**Try it**
At the line containing "Given: Collapse the nested meta node", start repeating the entries exactly, and continue through the last line.

**Extracted entries**
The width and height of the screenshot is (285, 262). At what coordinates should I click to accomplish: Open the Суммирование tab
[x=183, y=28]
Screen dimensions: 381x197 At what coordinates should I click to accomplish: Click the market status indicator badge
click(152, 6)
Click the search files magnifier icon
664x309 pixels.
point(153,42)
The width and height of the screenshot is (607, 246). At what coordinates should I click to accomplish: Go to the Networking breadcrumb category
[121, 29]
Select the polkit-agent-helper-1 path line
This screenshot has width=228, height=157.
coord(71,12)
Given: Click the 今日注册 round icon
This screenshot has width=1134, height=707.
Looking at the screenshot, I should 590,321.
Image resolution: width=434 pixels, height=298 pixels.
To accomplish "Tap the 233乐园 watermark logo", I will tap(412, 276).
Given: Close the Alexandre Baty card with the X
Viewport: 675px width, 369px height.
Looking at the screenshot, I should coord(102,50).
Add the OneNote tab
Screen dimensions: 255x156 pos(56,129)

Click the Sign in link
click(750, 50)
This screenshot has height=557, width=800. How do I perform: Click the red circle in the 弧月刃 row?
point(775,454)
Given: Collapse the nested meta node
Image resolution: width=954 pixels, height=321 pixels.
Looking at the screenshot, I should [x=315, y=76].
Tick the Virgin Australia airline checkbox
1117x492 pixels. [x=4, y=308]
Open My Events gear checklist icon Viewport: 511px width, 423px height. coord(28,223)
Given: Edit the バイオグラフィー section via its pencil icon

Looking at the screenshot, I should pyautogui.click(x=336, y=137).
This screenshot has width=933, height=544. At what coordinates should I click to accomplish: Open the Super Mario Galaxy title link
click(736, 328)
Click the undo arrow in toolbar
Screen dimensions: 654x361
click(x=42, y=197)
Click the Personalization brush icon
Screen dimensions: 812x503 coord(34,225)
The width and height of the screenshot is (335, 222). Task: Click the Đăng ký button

**Answer area**
Given: Collapse the nested meta node
Image resolution: width=954 pixels, height=321 pixels.
Looking at the screenshot, I should [x=315, y=76].
Tick the Virgin Australia airline checkbox
1117x492 pixels. [x=4, y=308]
Open My Events gear checklist icon Viewport: 511px width, 423px height. coord(28,223)
Given: Edit the バイオグラフィー section via its pencil icon

Looking at the screenshot, I should pyautogui.click(x=336, y=137).
This screenshot has width=933, height=544. At what coordinates should I click to accomplish: Open the Super Mario Galaxy title link
click(736, 328)
Click the undo arrow in toolbar
Screen dimensions: 654x361
click(x=42, y=197)
Click the Personalization brush icon
Screen dimensions: 812x503 coord(34,225)
The width and height of the screenshot is (335, 222). Task: Click the Đăng ký button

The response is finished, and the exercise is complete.